• _EXERCISE INSTRUCTIONS_
Exclude pictures; retype the lines below from the line containing "You are a computer-use" through the end of the records, both ends kept.

#### RECORDS PROVIDED

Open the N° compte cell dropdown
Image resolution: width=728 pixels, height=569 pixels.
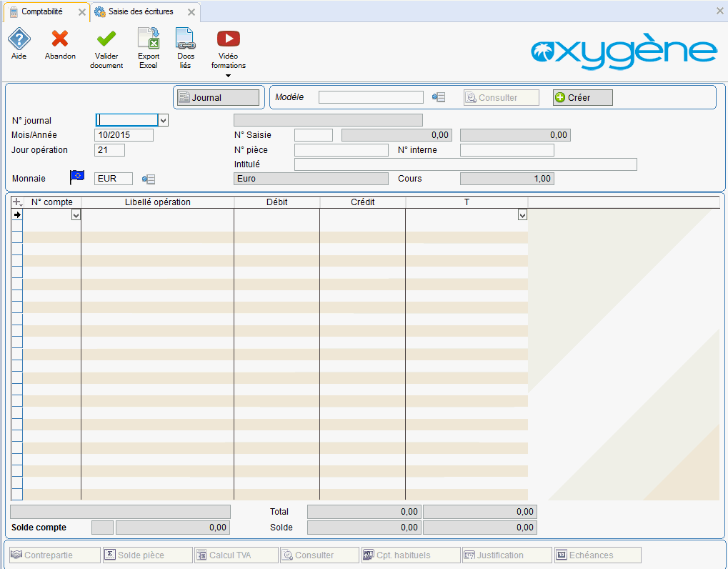coord(76,215)

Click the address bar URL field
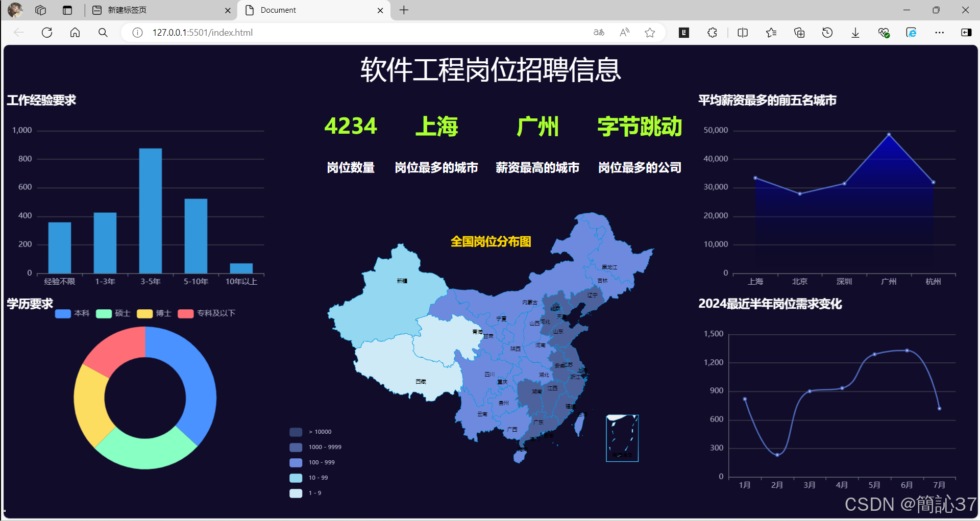click(357, 33)
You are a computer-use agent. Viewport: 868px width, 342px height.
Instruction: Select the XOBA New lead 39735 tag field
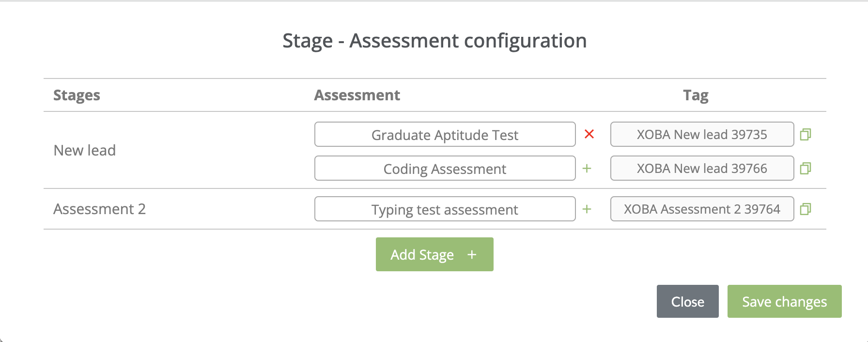pos(702,134)
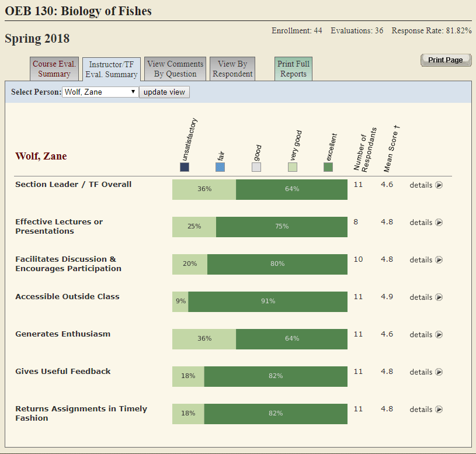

########

• _TASK RESULT_
You are a computer-use agent. Viewport: 868px width, 342px height.
Instruction: Select the XOBA New lead 39735 tag field
pos(702,134)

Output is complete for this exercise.